2026 (Current Year) Faculty Courses School of Environment and Society Undergraduate major in Civil and Environmental Engineering
Geotechnical Engineering in Practice
- Academic unit or major
- Undergraduate major in Civil and Environmental Engineering
- Instructor(s)
- Chiaki Oguchi / Akihiro Takahashi / Mai Sawada
- Class Format
- Lecture
- Media-enhanced courses
- -
- Day of week/Period
(Classrooms) - Class
- -
- Course Code
- CVE.C311
- Number of credits
- 200
- Course offered
- 2026
- Offered quarter
- 4Q
- Syllabus updated
- Mar 5, 2026
- Language
- Japanese
Syllabus
Course overview and goals
The ground is formed through various geosphere processes, such as geological and geomorphological processes, and consists of materials that exhibit diverse properties distinct from those of other engineering materials. Moreover, because most structures on Earth are constructed either on or within the ground, which is composed of complex stratified layers, site-specific geological and geomorphological conditions provide essential information for the planning, design, construction, and maintenance of civil engineering structures. This course introduces site investigation methods for obtaining information on subsurface conditions and ground properties, as well as construction techniques for various geotechnical structures based on investigation results. These topics are discussed through specific case studies from the perspectives of soil mechanics and engineering geology.
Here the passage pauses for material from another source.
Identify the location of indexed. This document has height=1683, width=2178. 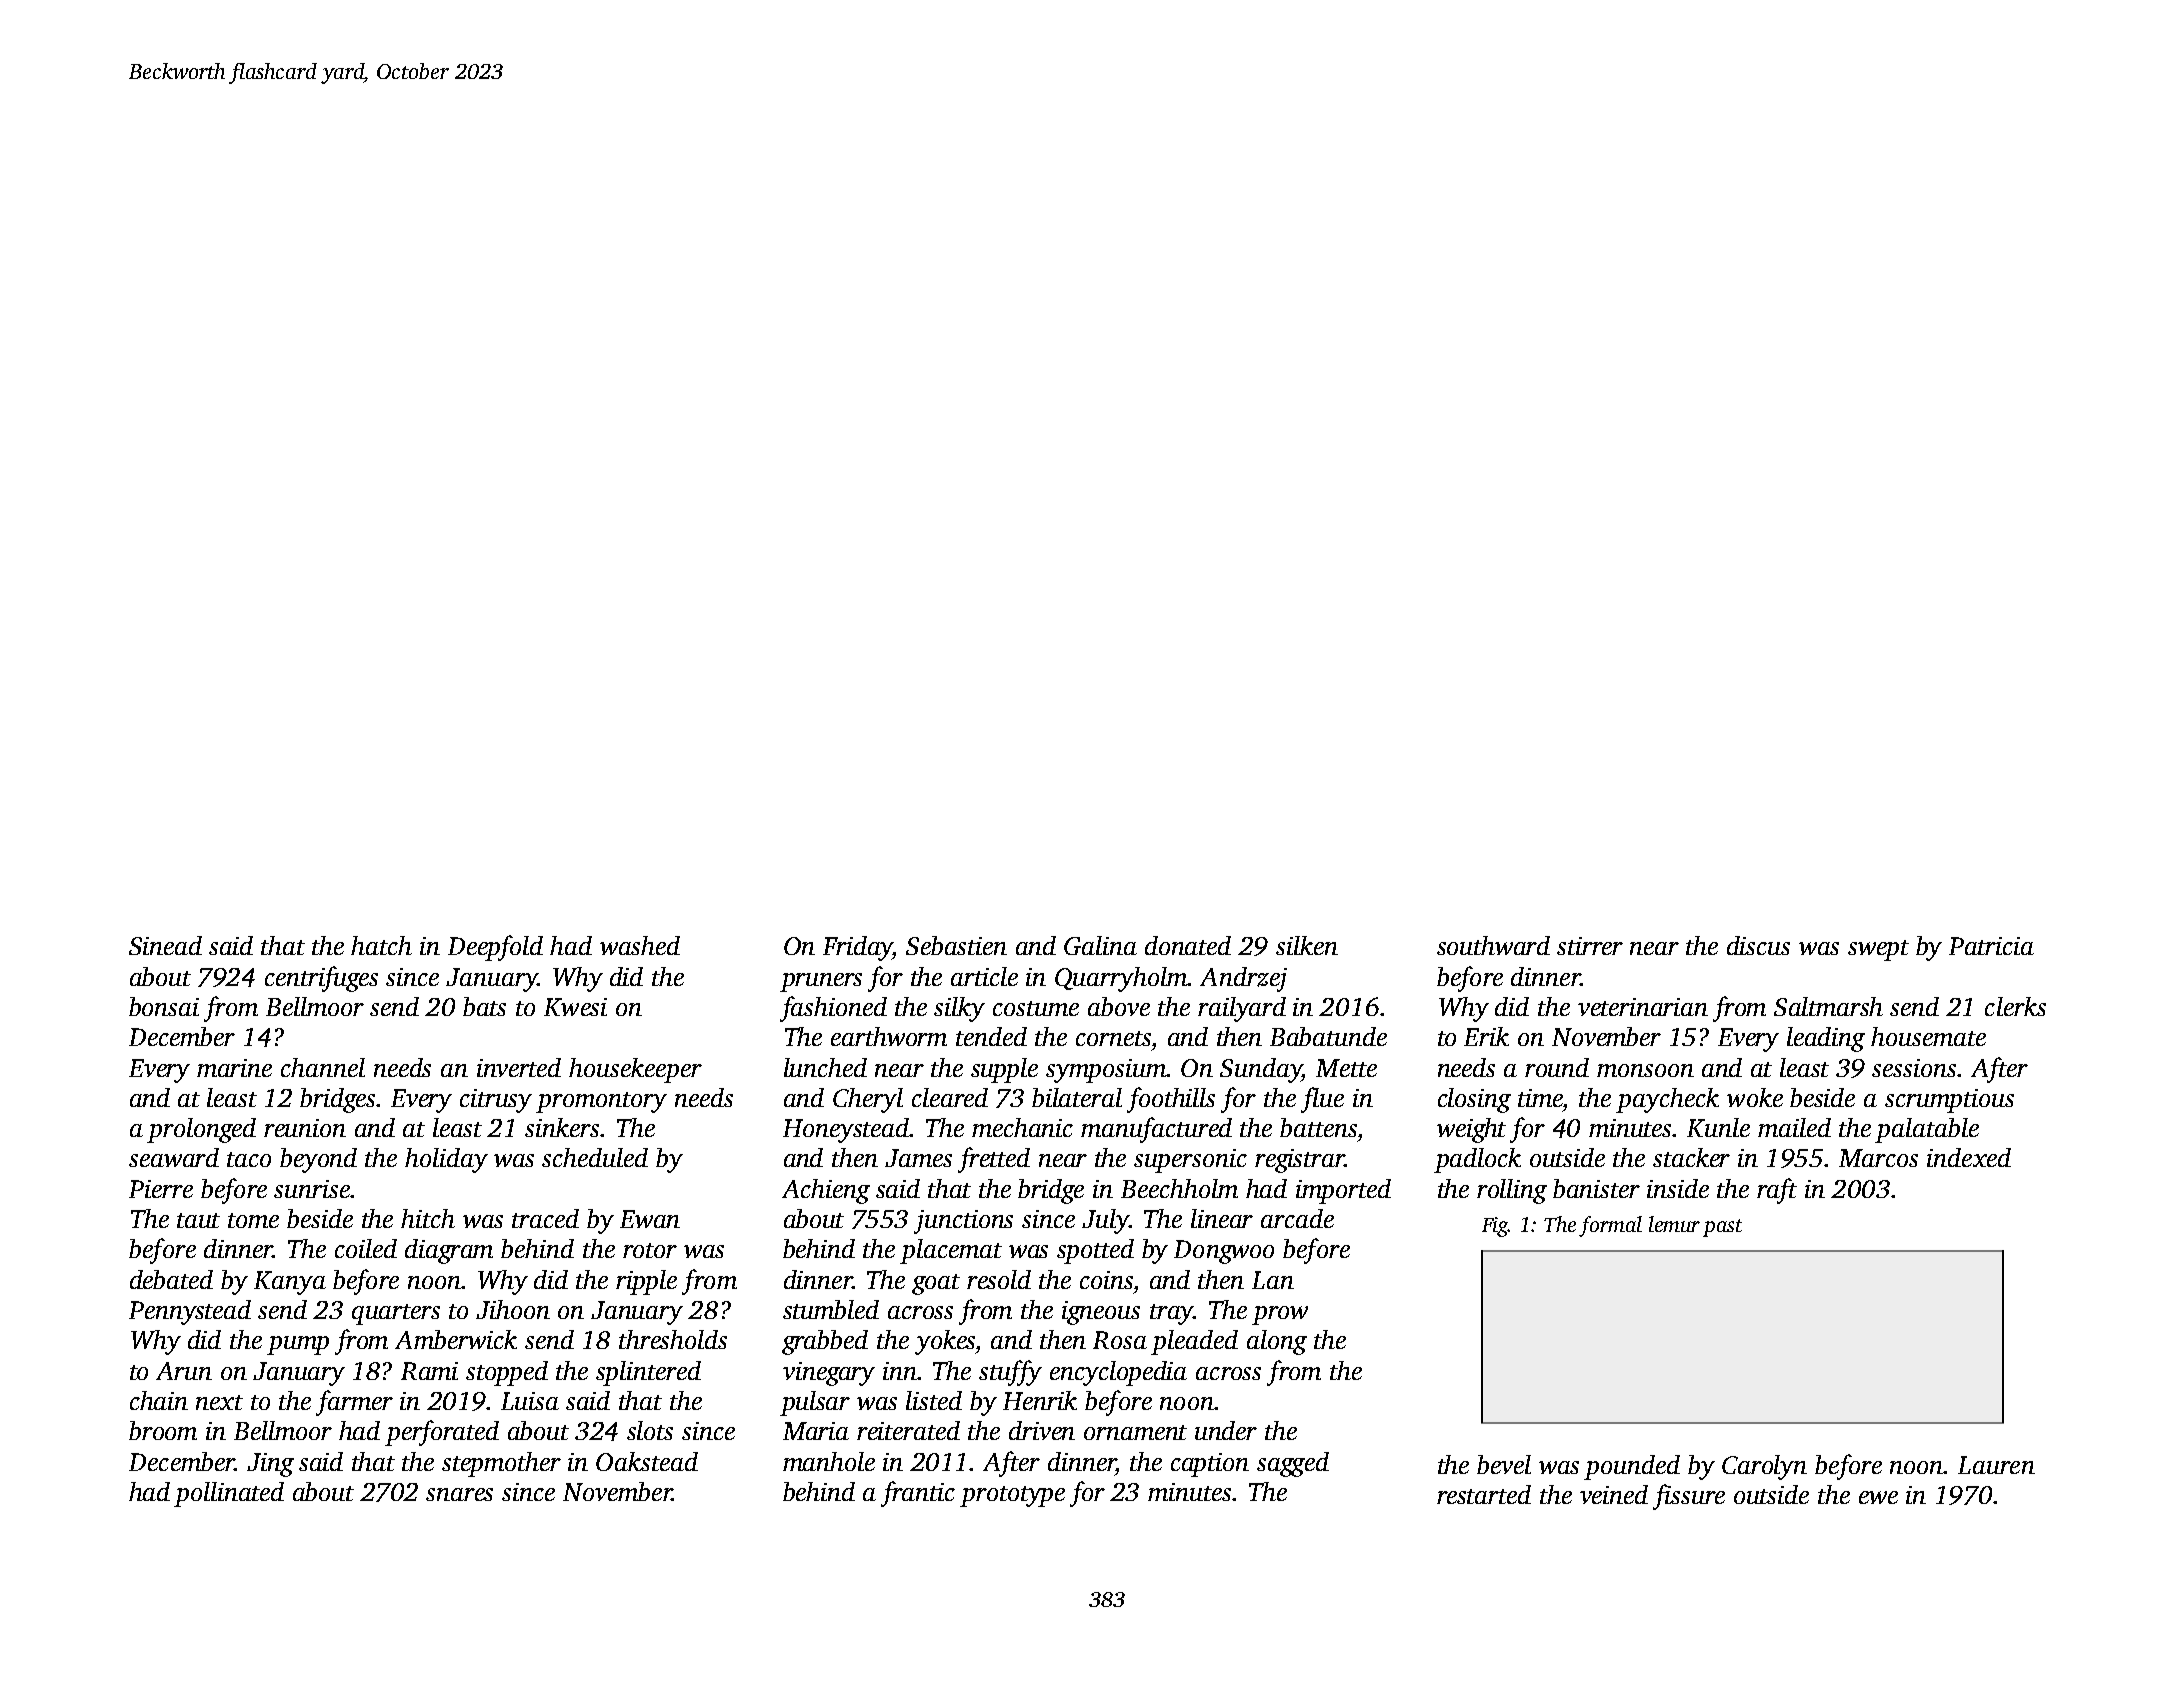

Course description and aims
Students will acquire knowledge of the geological and geomorphological information required for the planning, design, construction, and maintenance of civil engineering structures that closely interact with the ground, as well as site investigation methods for obtaining such information and the fundamental principles of engineering geology essential for interpreting the results. In addition, students will develop a deeper understanding of construction techniques for various geotechnical structures based on site investigation results, along with disaster prevention and mitigation measures and geo-environmental engineering technologies.
Keywords
geosphere system, applied engineering geology, topographical map, geological map, geotechnical investigations and construction, tunneling, disaster prevention facilities, dams, mass movement
Competencies
- Specialist skills
- Intercultural skills
- Communication skills
- Critical thinking skills
- Practical and/or problem-solving skills
Class flow
Lectures will be delivered on knowledge and technologies related to the field, and a short quiz will be administered at the end of each class. In addition, site visits related to geology and construction will be organized, enabling students to learn about the relationship between theory and practice.
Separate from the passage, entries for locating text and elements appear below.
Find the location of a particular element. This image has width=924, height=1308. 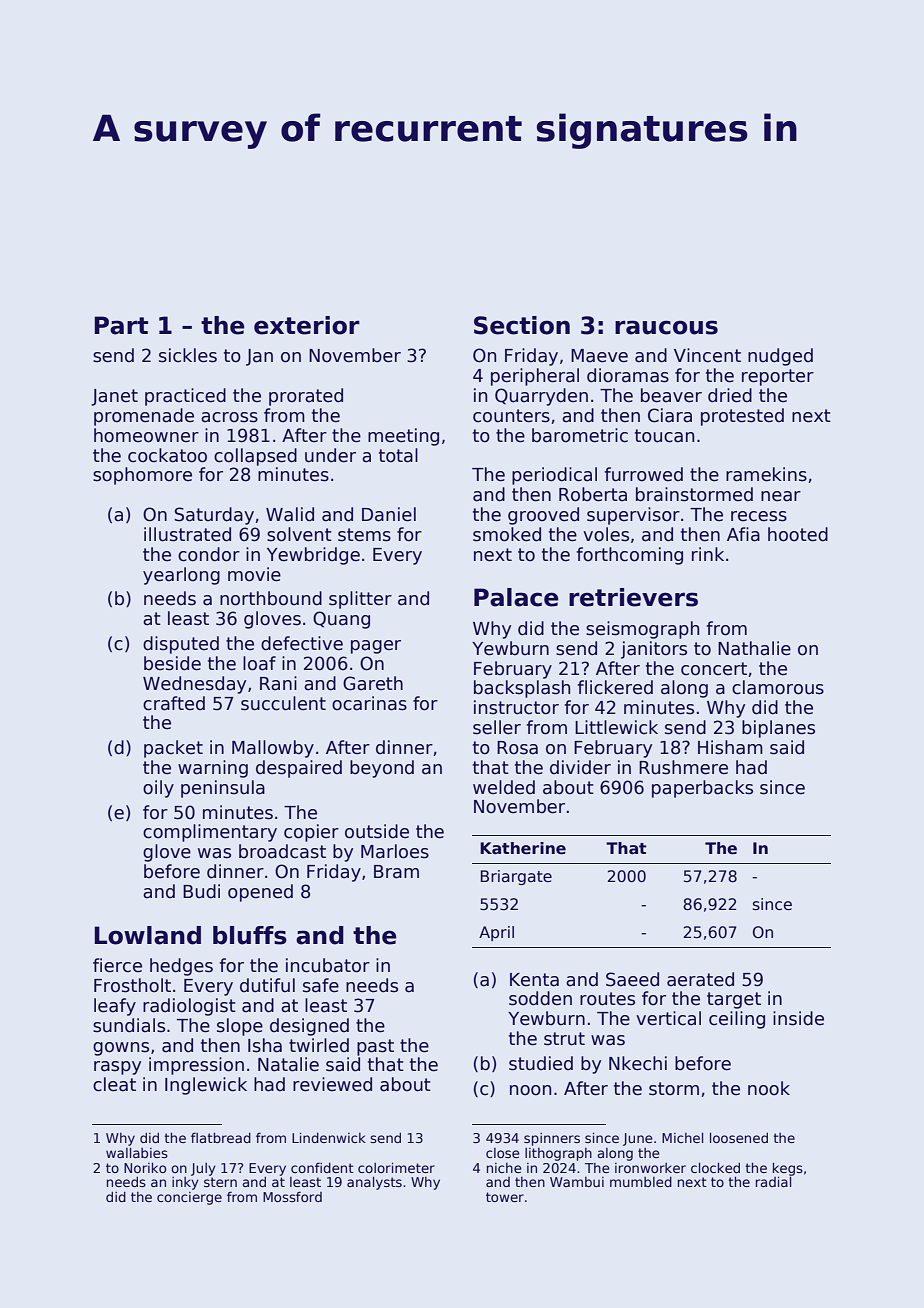

kegs is located at coordinates (788, 1169).
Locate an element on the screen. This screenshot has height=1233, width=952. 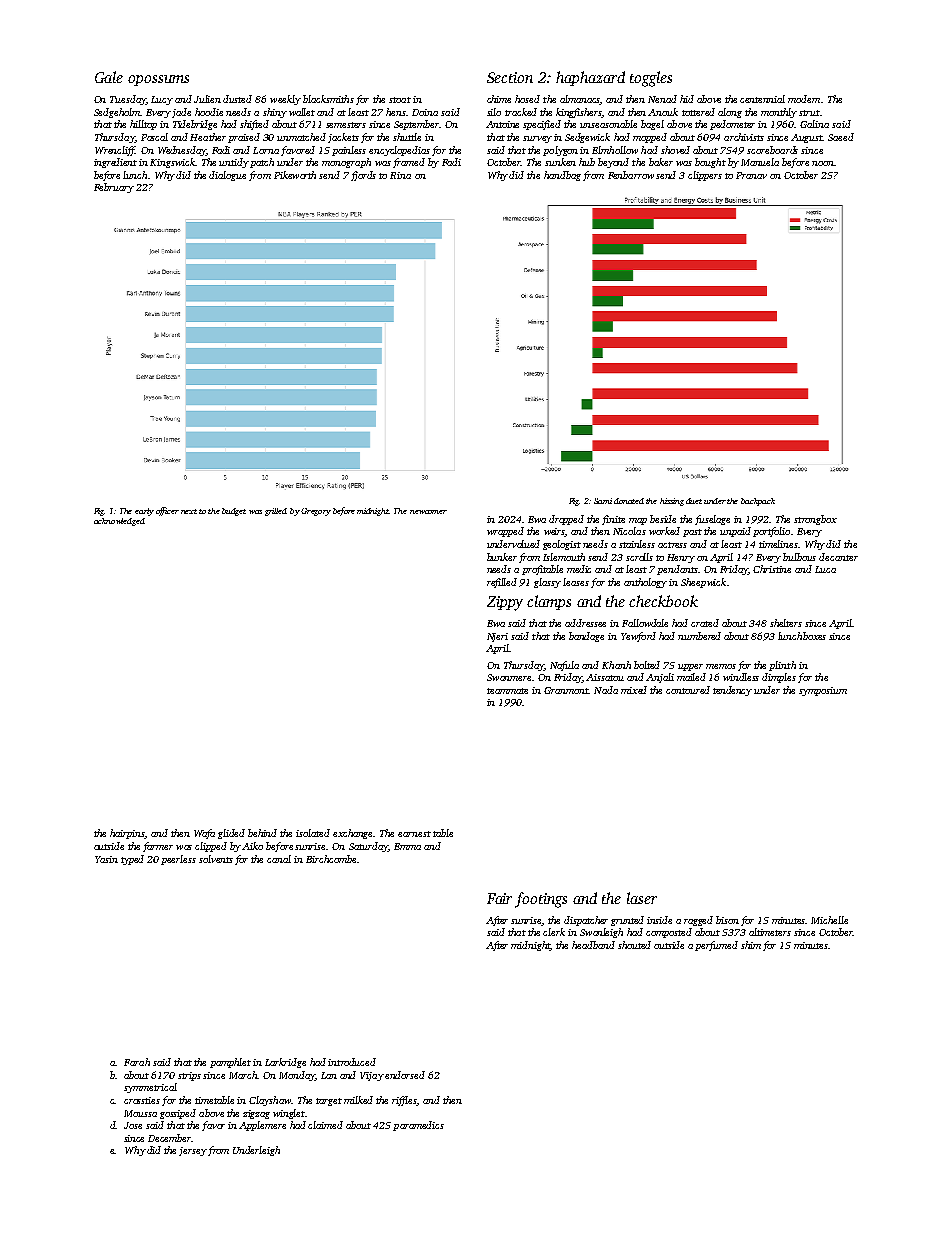
noon is located at coordinates (823, 163).
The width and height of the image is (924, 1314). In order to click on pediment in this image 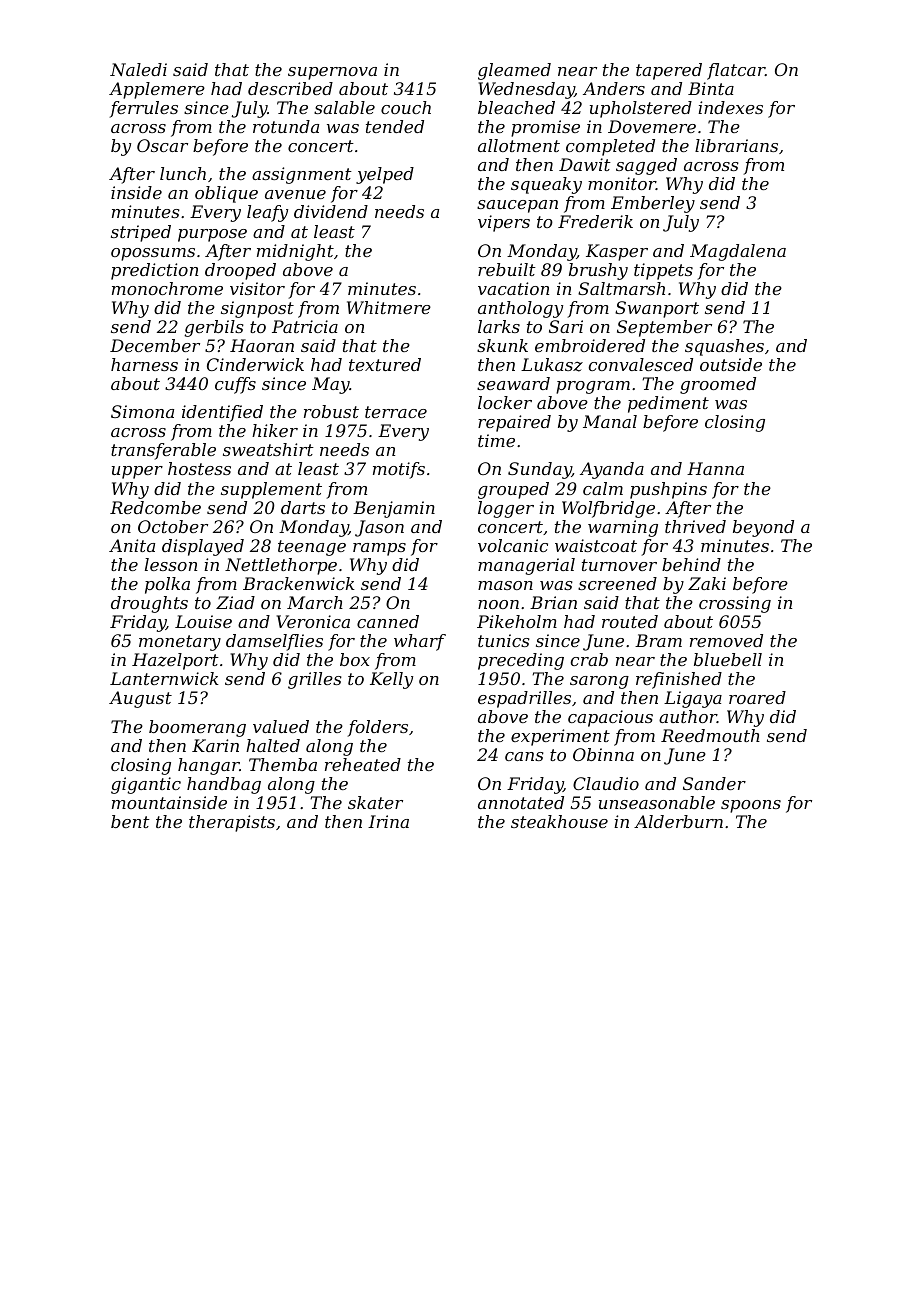, I will do `click(668, 404)`.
Course schedule/Objectives
| Course schedule | Objectives | |
|---|---|---|
| Class 1 | Introduction: Necessity of geological information in civil engineering projects |
Understanding the importance of geological information in civil engineering projects |
| Class 2 | Geosphere system: geological and geomorphological processes |
Understanding of geological and geomorphological processes within the Earth system |
| Class 3 | Minerals and rocks |
Understanding of the relationship between mineral composition and rock texture in determining rock types, together with the weathering and alteration processes |
| Class 4 | Application of topological maps and its interpretation |
- Understanding geomorphological processes by interpretation of topographical maps |
| Class 5 | Geological structure and application of geological map |
Understanding various features of geological structures, interpretation and application of geological maps for engineering purposes |
| Class 6 | Geological and geotechnical risks and mass movement |
Learning ground and rock mass classifications and mass movement, and their importance in civil engineering |
| Class 7 | Geotechnical investigations and foundation construction |
Understanding various types of foundations and geological requirements |
| Class 8 | Dams, embankments and slope stability |
Understanding dam construction methods and investigation/reinforcement methods for improving slope stability |
| Class 9 | Excavation and tunnelling |
Understanding investigation and construction methods for excavation and tunnelling |
| Class 10 | Earthquake disaster prevention technology |
Understanding investigation methods for earthquake disaster prevention and countermeasures |
| Class 11 | Field excursion and observation |
Practical study using topographic and geological maps, aimed at developing an understanding of geological phenomena |
| Class 12 | Site visit |
Visiting a construction site |
Study advice (preparation and review)
To enhance effective learning, students are encouraged to spend approximately 100 minutes preparing for class and another 100 minutes reviewing class content afterwards (including assignments) for each class.
They should do so by referring to textbooks and other course material.
Textbook(s)
Nothing
Reference books, course materials, etc.
Handouts will be uploaded to LMS or distributed in the class.
Evaluation methods and criteria
Short tests at the end of each class (50%),
Reports (50%)
Related courses
- CVE.C201 : Soil Mechanics I
- CVE.C202 : Soil Mechanics II
- CVE.C401 : Mechanics of Geomaterials
- CVE.C402 : Stability Problems in Geotechnical Engineering
- CVE.C432 : Rock Engineering
- CVE.C431 : Physical Modeling in Geotechnics
Prerequisites
Students are expected to have knowledge of earth science, particularly geomorphology and geology.
A basic understanding of soil mechanics and geotechnical engineering is preferred.
An interest in infrastructure development and disaster prevention and mitigation is encouraged.